Governing Board, thus it was a good opportunity to organize this 
meeting with his support. The venue for the workshop was at the 
beautiful Soria Moria Hotel on a hill overlooking Oslo. The 
atmosphere enjoyed by old and new colleagues will not be forgotten.

This was the first occasion that the IGS Network workshop was 
convened as a multi-disciplinary meeting. On Monday and Tuesday, July 
10 and 11, the workshop was devoted to 'COST Action 716'.  COST 
stands for 'European Cooperation in the Field of Scientific and 
Technical Research'. Action 716 is 'Exploitation of Ground Based GPS 
For Climate And Numerical Weather Prediction Applications'. COST is a 
framework for scientific and technical cooperation, allowing the 
co-ordination of national research on a European level. COST Actions 
consist of basic pre-competitive research as well as activities that 
serve public utility. The main objective of 716 is assessment on an 
international scale of the operational potential for exploiting 
ground based GPS networks to provide near real time observations for 
numerical weather prediction and climate applications. In parallel, 
the IGS has a dedicated troposphere working group estimating total 
zenith path delays (ZPD) and precipitable water vapor (PWV) at a 
number of the IGS stations. Also, a number of the IGS agencies and 
their networks have either implemented or are moving towards 
real-time processing activities, many pursuing similar applications 
in terms of groundbased meteorology. The synergy for having a joint 
workshop was quite evident.

Dataset excerpts:
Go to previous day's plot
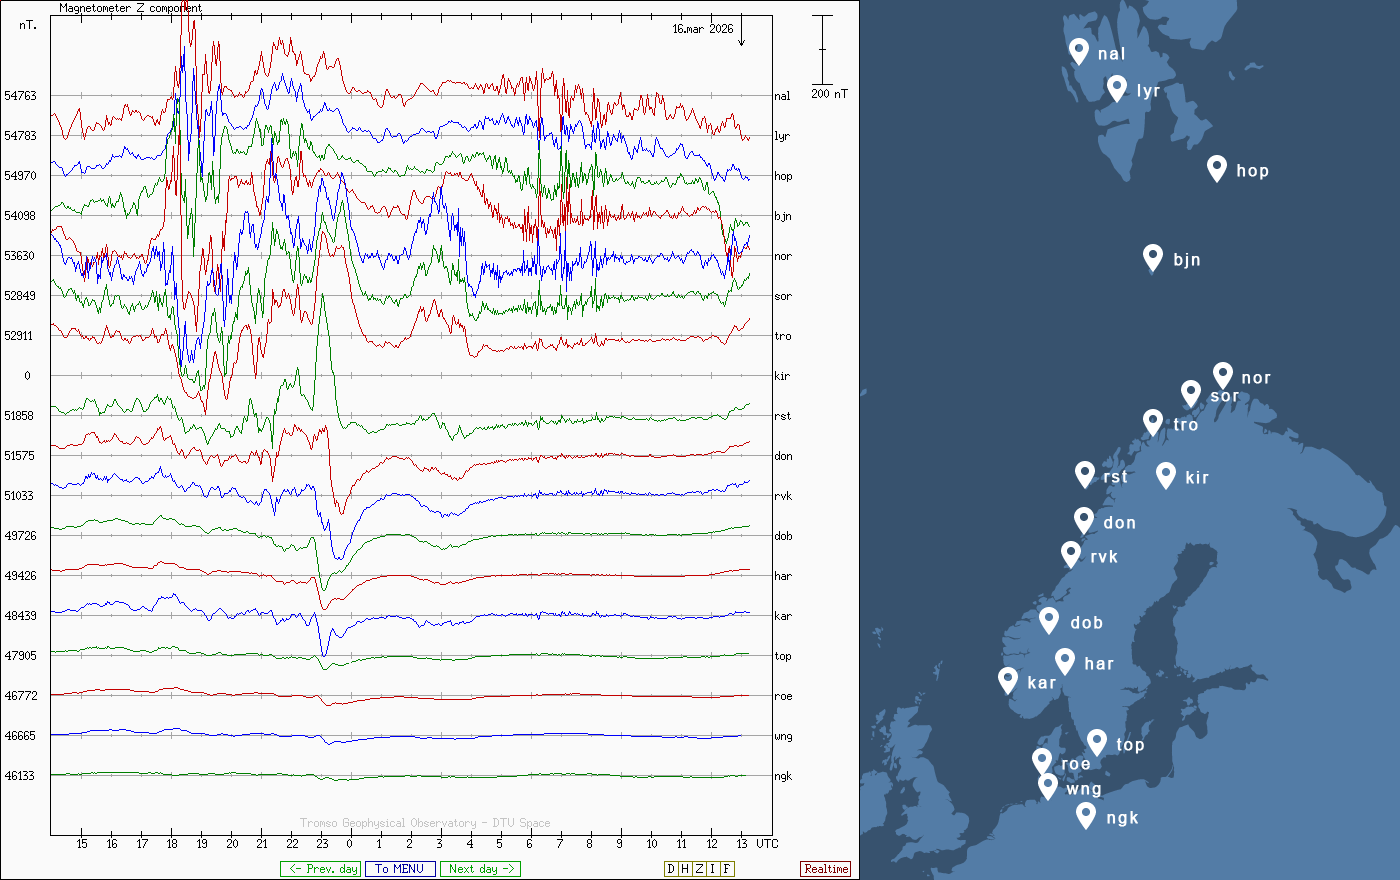 coord(320,869)
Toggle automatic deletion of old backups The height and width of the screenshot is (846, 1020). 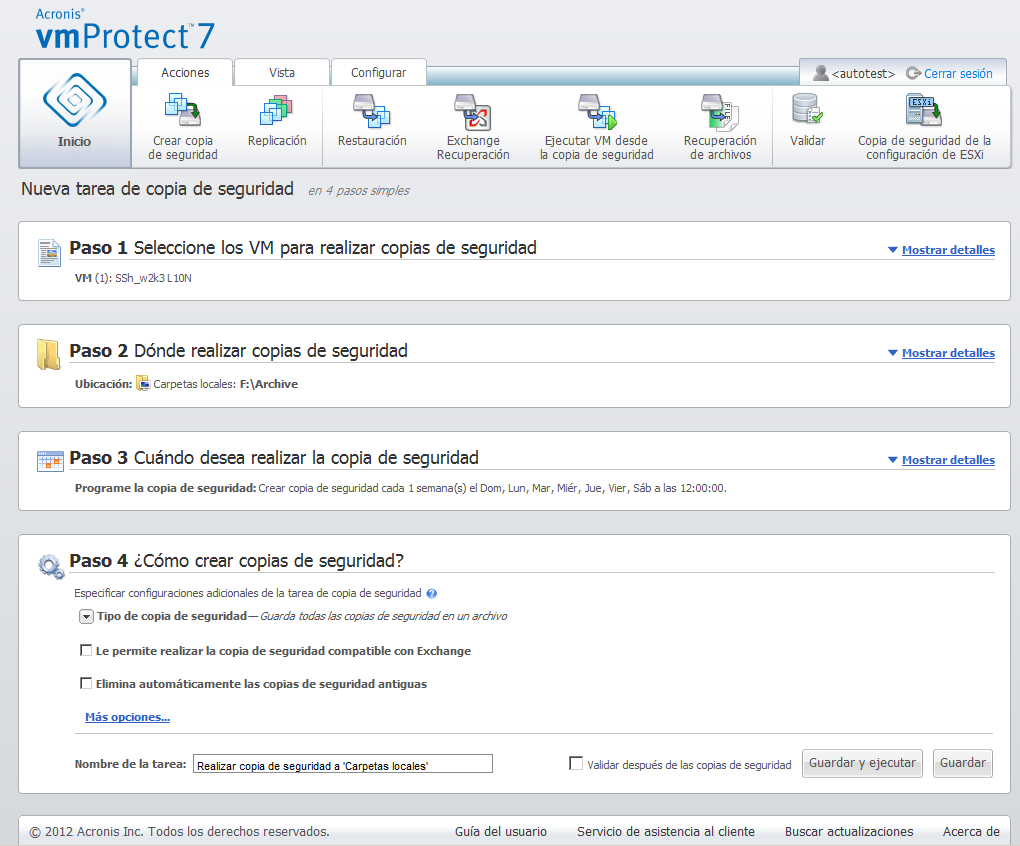pyautogui.click(x=86, y=684)
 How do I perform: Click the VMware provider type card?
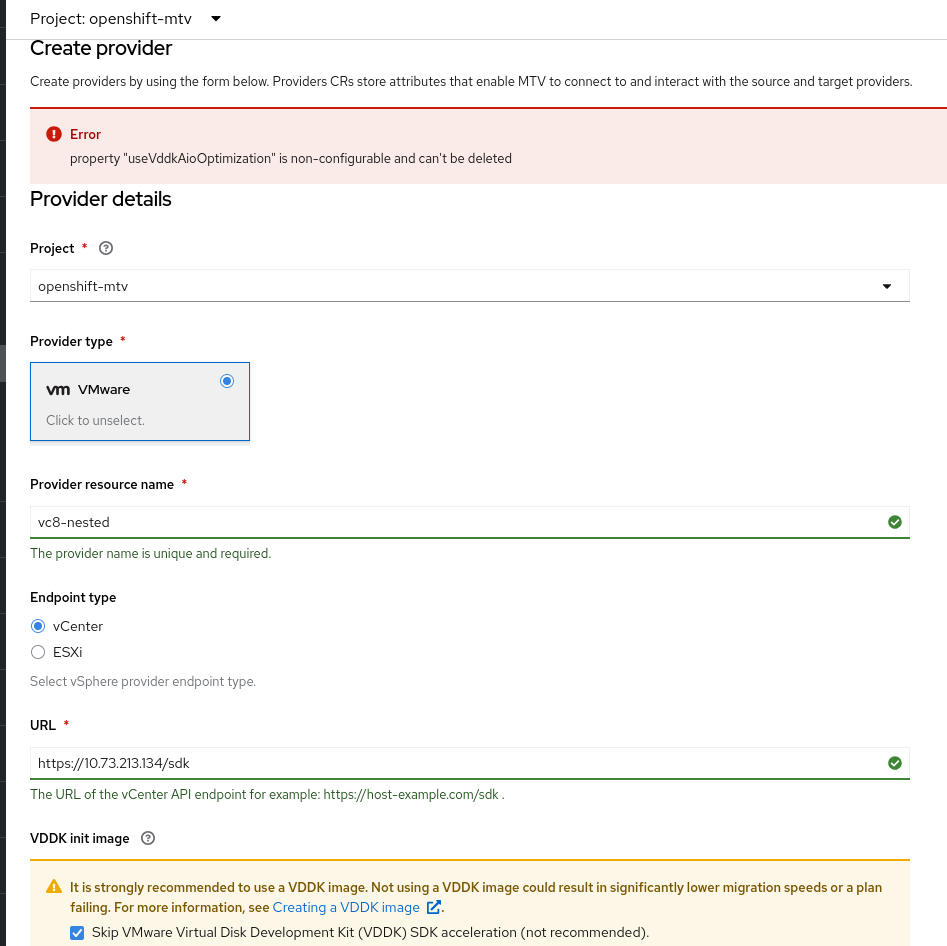click(x=140, y=401)
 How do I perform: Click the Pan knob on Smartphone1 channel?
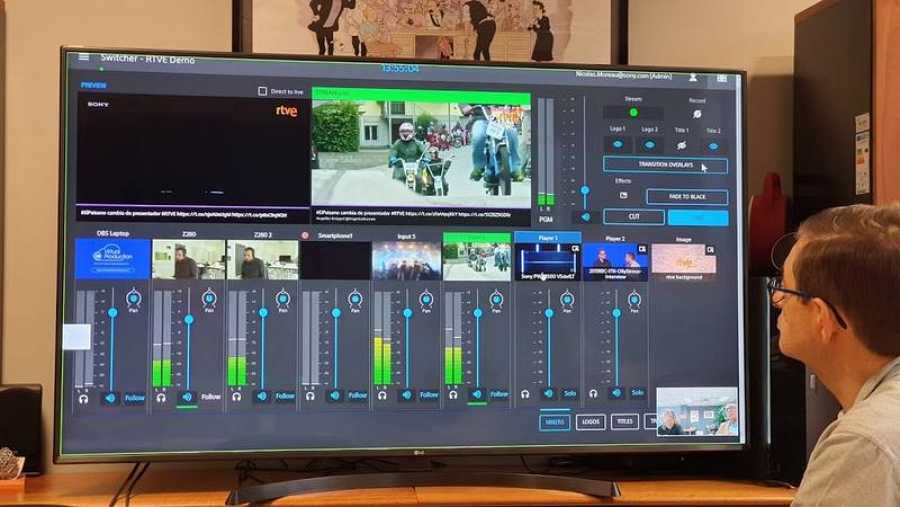coord(355,299)
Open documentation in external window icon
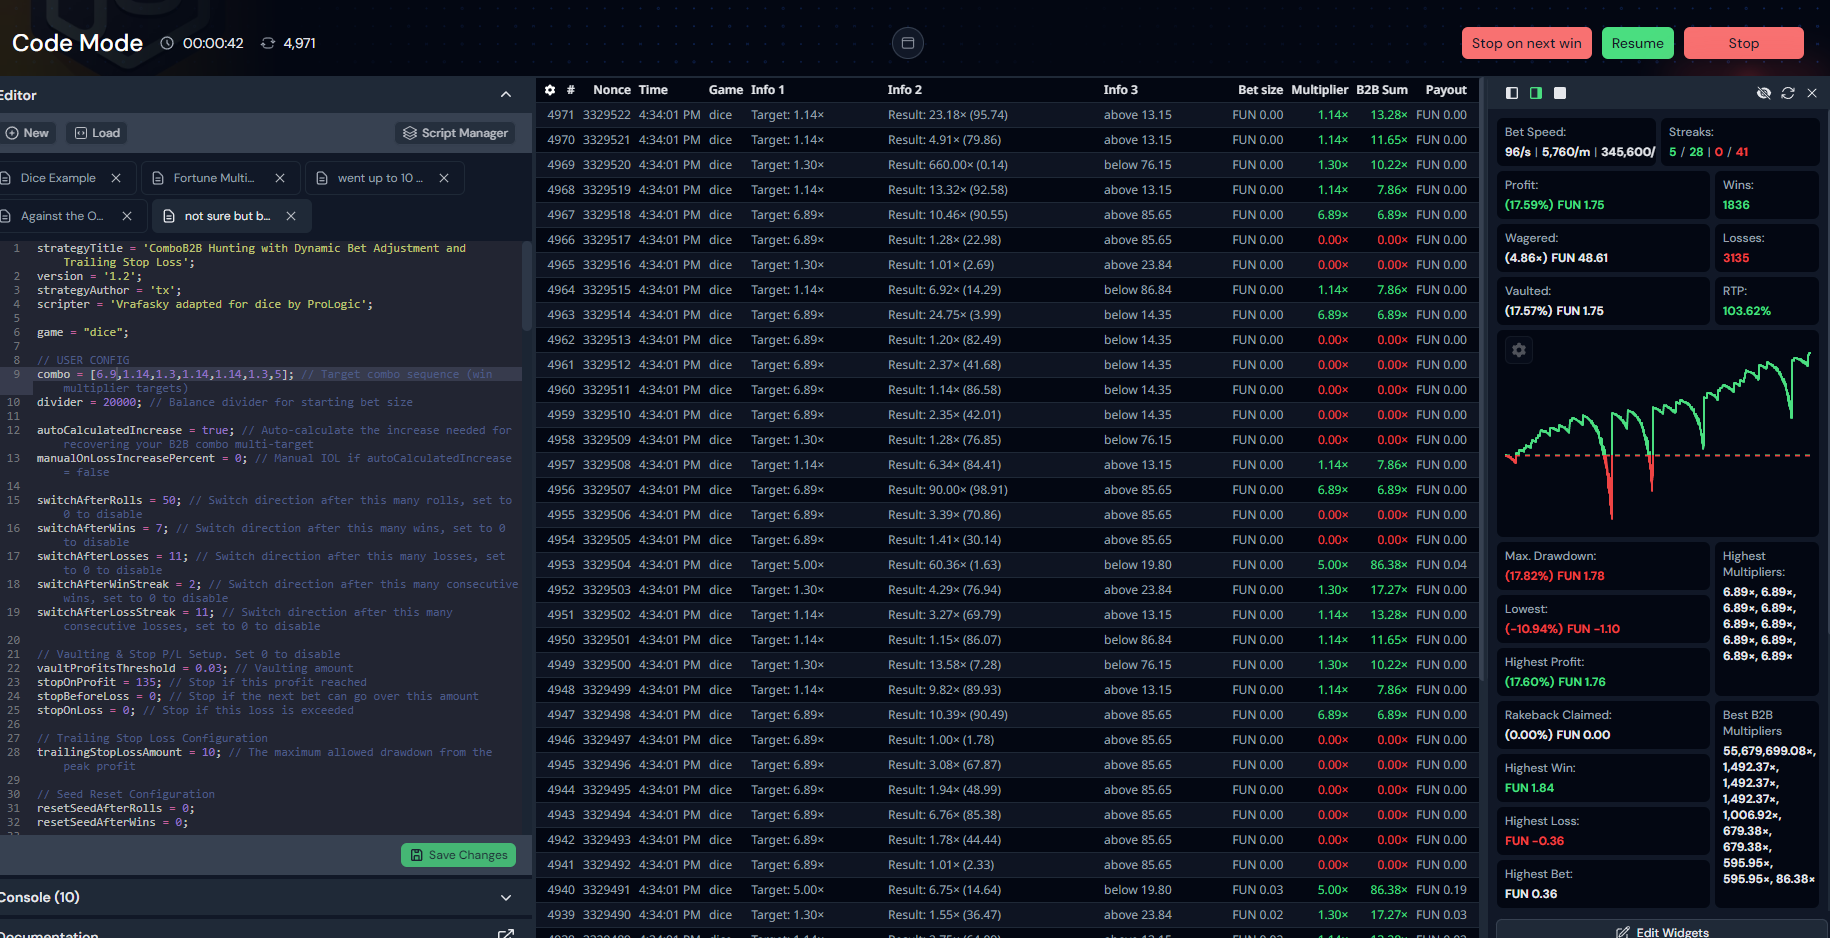This screenshot has height=938, width=1830. click(x=506, y=933)
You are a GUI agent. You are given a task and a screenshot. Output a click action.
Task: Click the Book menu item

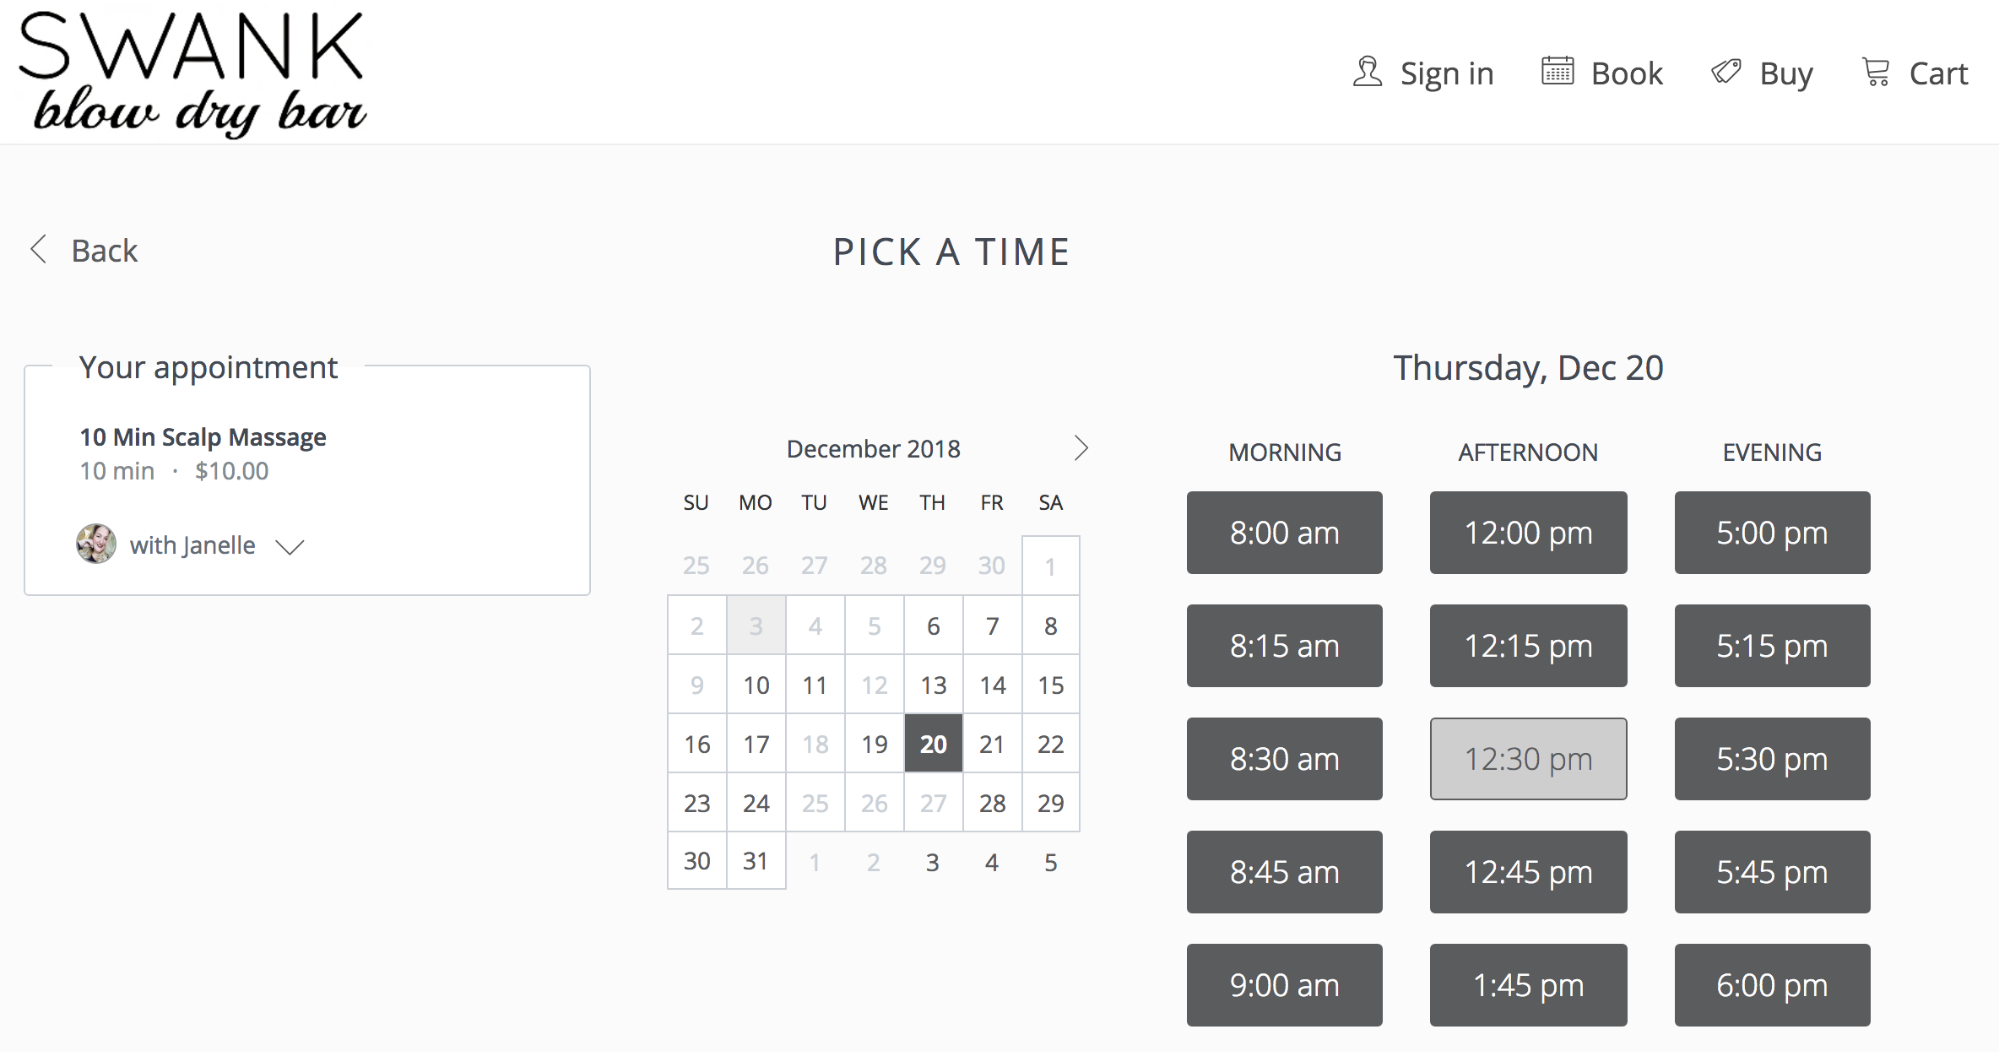[x=1627, y=71]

Requirement: Set down the passage of the IGS workshop report above word for word, starting at "Governing Board, thus" and ending at "not be forgotten.".

Expected output:
Governing Board, thus it was a good opportunity to organize this 
meeting with his support. The venue for the workshop was at the 
beautiful Soria Moria Hotel on a hill overlooking Oslo. The 
atmosphere enjoyed by old and new colleagues will not be forgotten.